In this write-up, we emphasize that EUR-cross vols and correlations should cool as data and price momentum rotates away from the Euro. Buy EURUSD vs. EURPLN vol spreads and sell EURNOK – EURSEK correlations.
The summer solstice last week was marked appropriately by year-to-date lows in FX implied volatility (refer above chart). The summer doldrums have thus descended on the FX market. It is difficult to see what would stop the market being lulled into a deeper slumber in coming weeks. No doubt the volatility decline cannot keep going on, but it is a mug’s game to speculate exactly when and why it will spike.
Meanwhile, the EU’s insistence on the ECJ as the legal arbiter of EU migrants’ rights after Brexit is emerging as the first bone of contention in the Brexit negotiations.
The ECB forum in Portugal this week will feature a slew of central bank speakers, with the persistence of disinflationary pressures being a key consideration. Fed Chair Yellen will be making remarks in London too. We will also get the latest consumer inflation readings from the Euro area (EA), Japan and the US (in the form of the PCE deflator) this week.
The list of key market events this week includes:
June 27: US Conference Board consumer confidence.

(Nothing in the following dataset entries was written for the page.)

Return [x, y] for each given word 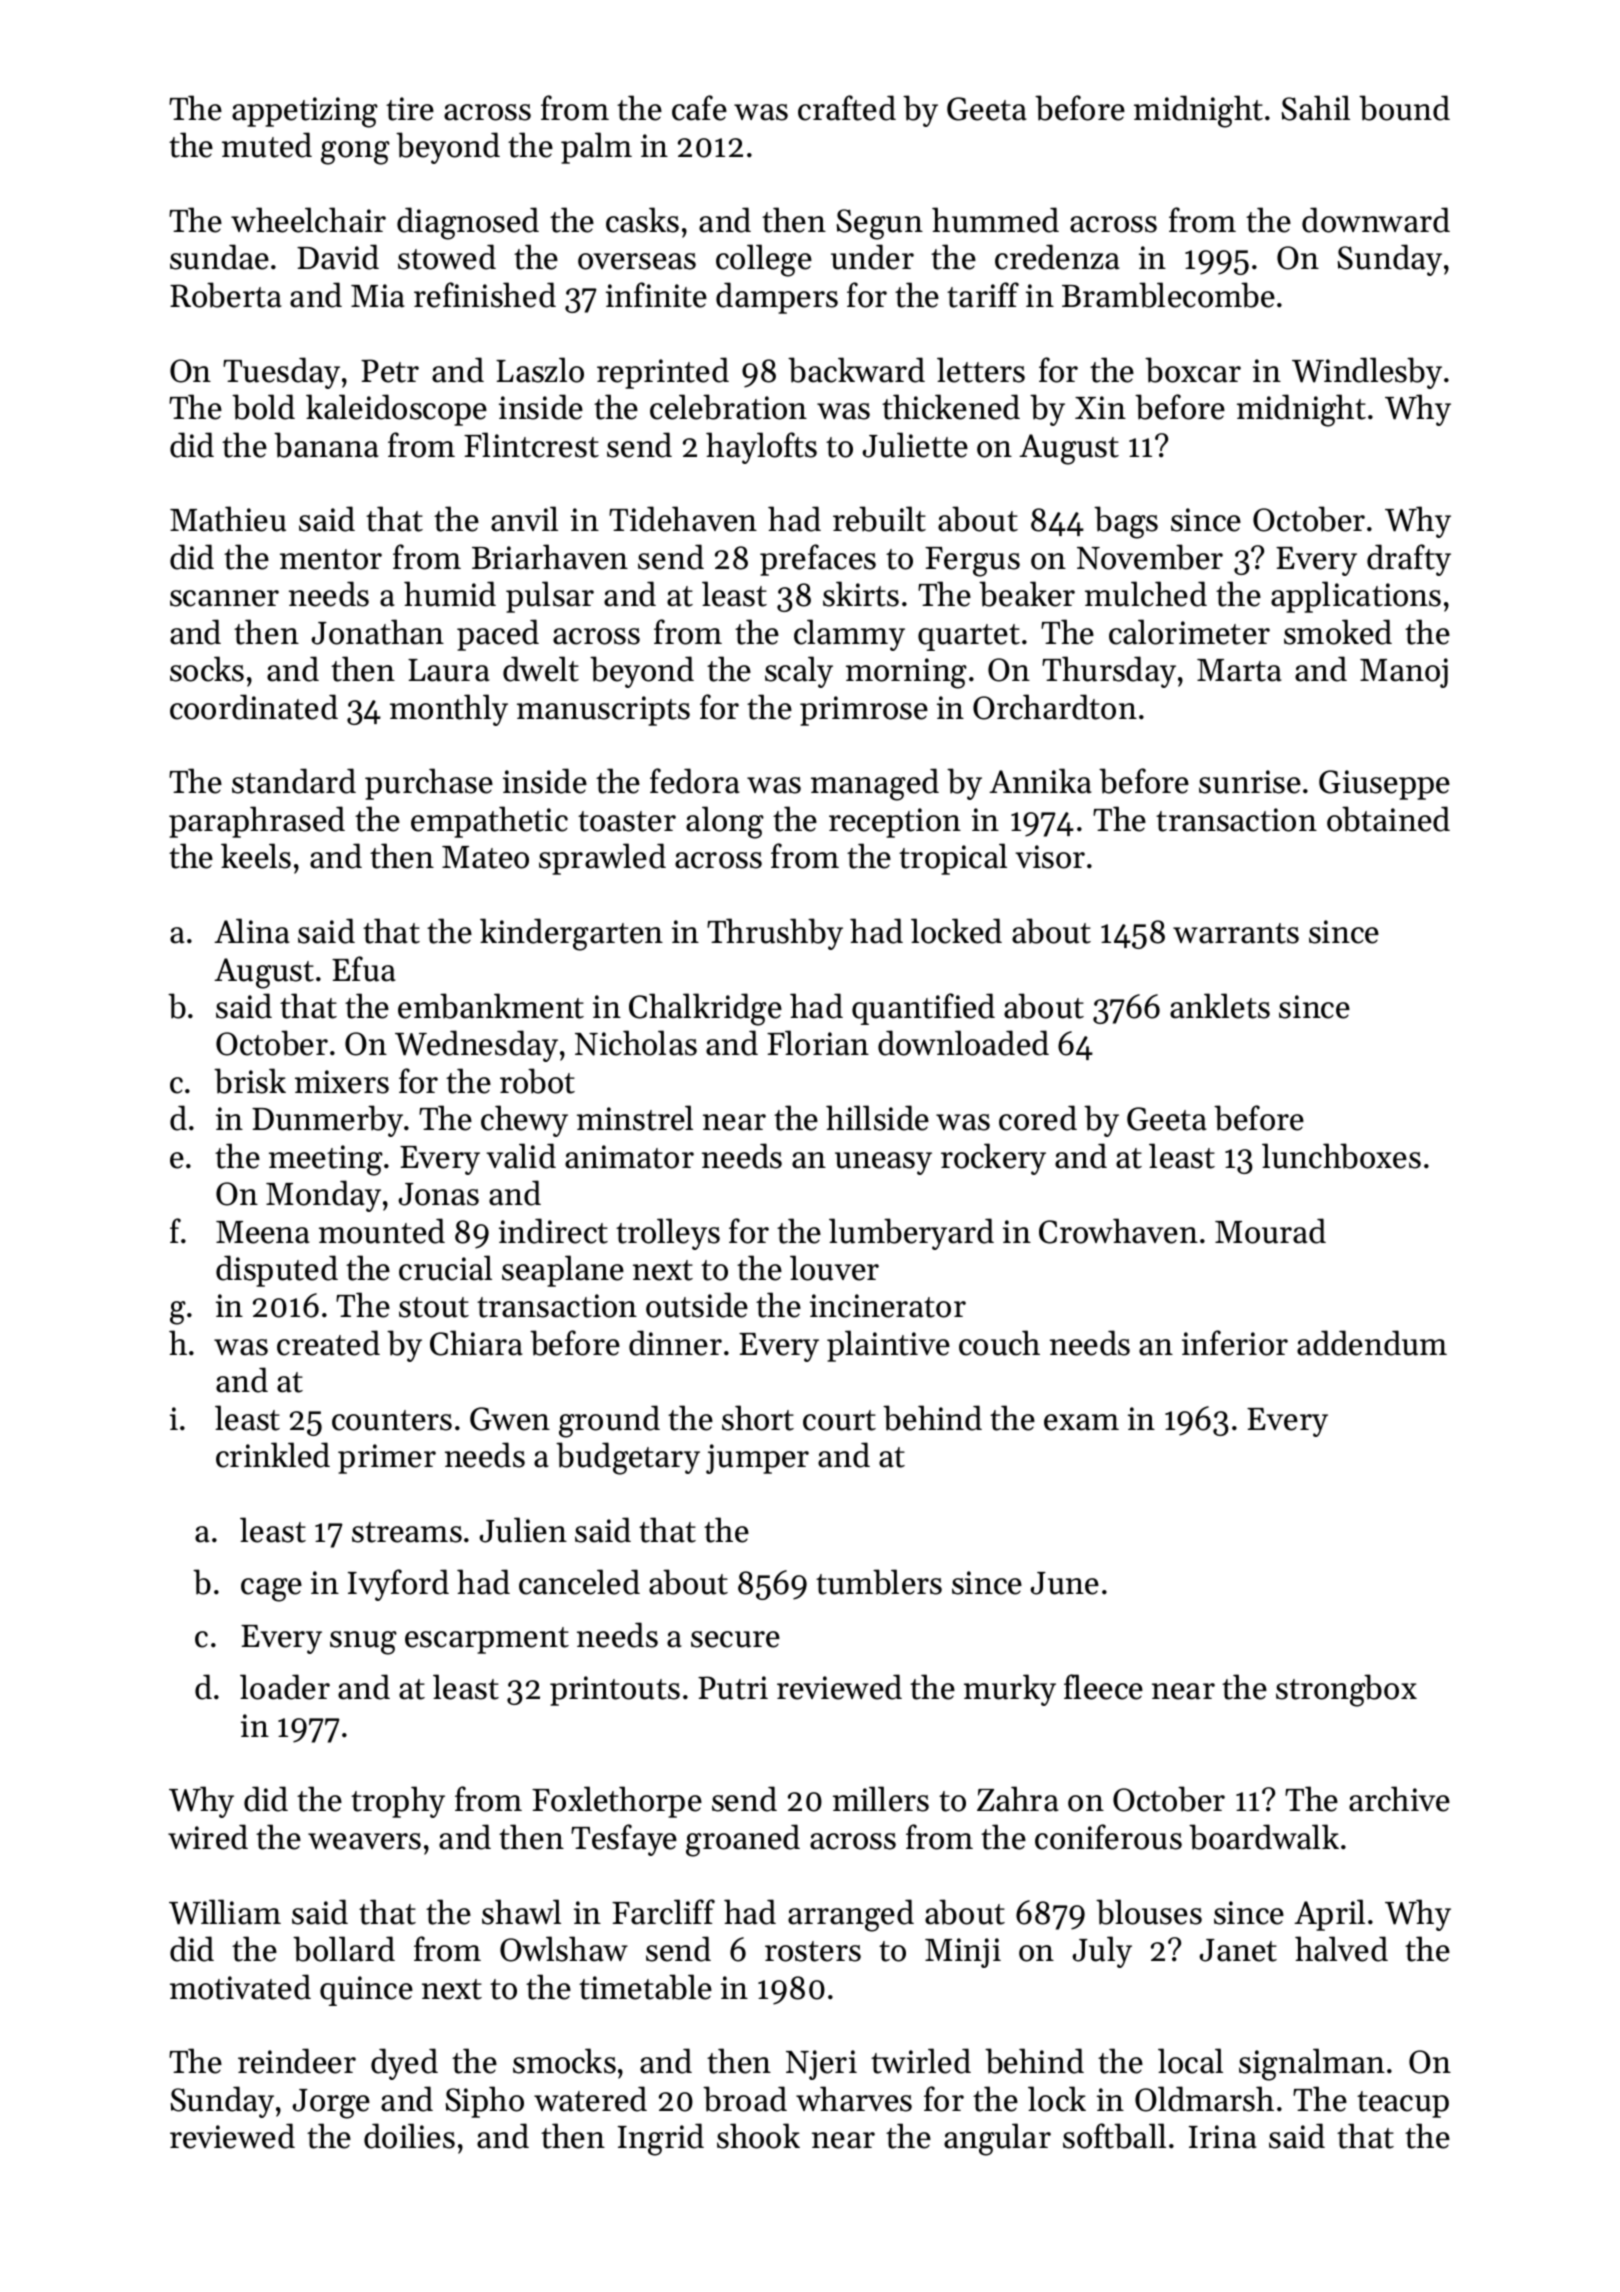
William [225, 1912]
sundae [219, 257]
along [725, 822]
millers [881, 1799]
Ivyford [398, 1585]
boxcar [1193, 370]
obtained [1388, 819]
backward [856, 370]
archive [1399, 1799]
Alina [252, 931]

June 28: EA money supply, and the US pending home sales.
June 29: Germany CPI, and US 1Q GDP.
June 30: Japan CPI, China PMIs, France CPI, Germany employment report, UK 1Q GDP, EA CPI, Canada April GDP, US personal income & spending, US PCE deflator, and UMich consumer sentiment. n The revival of disinflationary pressures is negative for the US dollar, which has demonstrated a positive relationship with US inflation expectations in recent quarters (refer above chart).
Based on rate differentials and positioning data, however, EURUSD still looks overdone on a tactical short-term perspective. We stick to our bullish EURUSD medium-term view and recommend buying the pair on dips to 1.10-1.11. The technical analysts highlight technical support for EURUSD layered just under 1.11. With alleviating EUR downside risks, and given frequent flips in the EURUSD skew before the Fed/ECB QE era, positive EURUSD risk reversals are an increasingly likely development.
Buy EURUSD 6m call strike 1.15, European KI on the realized volatility at 9% Indicative offer: 0.60% (vanilla: 1.61%, volatility swap: 7.6%, spot ref: 1.1273).
Meanwhile, EURNOK has held under its one-year ceiling at 9.59 as crude oil prices find support near the $40/bbl mark. With the Norges Bank shifting to a neutral policy stance, selling EURNOK above 9.50 appeals to us. EUR-cross vols should be more muted in H2 as data momentum and investor focus on Europe cools. Buy 2M 25D EUR call switches in EURUSD vs. EURPLN and sell EURNOK – EURSEK correlations via a vanilla option triangle.